**What to do**
Please copy each line below that contains the string "agent".

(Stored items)
################

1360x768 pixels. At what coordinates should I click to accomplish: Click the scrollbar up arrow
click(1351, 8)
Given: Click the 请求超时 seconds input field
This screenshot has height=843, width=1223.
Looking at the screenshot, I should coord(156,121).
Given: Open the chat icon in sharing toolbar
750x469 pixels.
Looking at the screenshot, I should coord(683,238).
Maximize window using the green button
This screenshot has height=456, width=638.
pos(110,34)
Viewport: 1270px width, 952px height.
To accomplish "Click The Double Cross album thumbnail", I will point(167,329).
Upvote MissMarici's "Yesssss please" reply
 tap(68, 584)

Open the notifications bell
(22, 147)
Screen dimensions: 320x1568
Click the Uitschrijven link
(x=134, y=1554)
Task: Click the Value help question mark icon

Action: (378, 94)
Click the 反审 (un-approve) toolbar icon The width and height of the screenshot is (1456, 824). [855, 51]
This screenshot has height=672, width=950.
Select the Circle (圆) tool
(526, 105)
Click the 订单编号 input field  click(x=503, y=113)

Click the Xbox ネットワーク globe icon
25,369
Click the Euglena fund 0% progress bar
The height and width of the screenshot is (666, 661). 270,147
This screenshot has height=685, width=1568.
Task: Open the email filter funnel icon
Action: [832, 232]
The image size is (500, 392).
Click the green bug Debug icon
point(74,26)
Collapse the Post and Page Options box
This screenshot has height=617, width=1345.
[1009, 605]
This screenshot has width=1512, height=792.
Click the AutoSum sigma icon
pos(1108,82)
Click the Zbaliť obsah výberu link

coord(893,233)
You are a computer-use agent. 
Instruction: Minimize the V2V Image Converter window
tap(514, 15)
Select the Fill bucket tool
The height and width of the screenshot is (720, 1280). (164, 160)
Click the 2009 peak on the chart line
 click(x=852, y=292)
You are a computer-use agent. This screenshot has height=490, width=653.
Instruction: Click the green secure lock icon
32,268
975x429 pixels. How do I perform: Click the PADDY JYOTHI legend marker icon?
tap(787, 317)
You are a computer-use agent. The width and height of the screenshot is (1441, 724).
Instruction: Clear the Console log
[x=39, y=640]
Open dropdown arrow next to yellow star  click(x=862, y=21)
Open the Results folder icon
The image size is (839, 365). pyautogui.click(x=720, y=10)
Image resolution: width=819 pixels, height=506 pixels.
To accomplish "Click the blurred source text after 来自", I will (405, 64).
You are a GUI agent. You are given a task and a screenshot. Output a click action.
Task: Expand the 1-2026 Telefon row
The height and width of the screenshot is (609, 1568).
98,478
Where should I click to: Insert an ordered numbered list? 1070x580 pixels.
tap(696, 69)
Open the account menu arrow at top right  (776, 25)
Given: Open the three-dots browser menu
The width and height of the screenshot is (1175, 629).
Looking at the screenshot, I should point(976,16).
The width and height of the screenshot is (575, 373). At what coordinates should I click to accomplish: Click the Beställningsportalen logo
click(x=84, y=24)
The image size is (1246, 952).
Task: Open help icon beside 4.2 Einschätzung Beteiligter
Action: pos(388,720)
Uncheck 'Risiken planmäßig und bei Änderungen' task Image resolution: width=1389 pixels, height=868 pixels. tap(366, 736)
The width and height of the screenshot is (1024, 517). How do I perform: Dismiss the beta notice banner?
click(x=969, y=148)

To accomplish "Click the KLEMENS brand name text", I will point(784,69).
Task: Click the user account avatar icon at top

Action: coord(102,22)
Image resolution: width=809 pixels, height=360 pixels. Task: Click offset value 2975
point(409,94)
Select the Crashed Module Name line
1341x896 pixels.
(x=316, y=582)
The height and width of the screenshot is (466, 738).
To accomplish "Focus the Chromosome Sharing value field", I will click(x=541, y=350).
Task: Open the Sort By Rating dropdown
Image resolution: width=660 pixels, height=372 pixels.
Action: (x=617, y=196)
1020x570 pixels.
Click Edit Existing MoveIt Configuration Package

################

**Solution for this exercise**
You are a computer-use agent. 
You are a computer-use agent. This screenshot has height=490, width=653.
You are a computer-use agent. The width and height of the screenshot is (1441, 724).
You are a GUI agent. You are given a task and a screenshot. Output a click action.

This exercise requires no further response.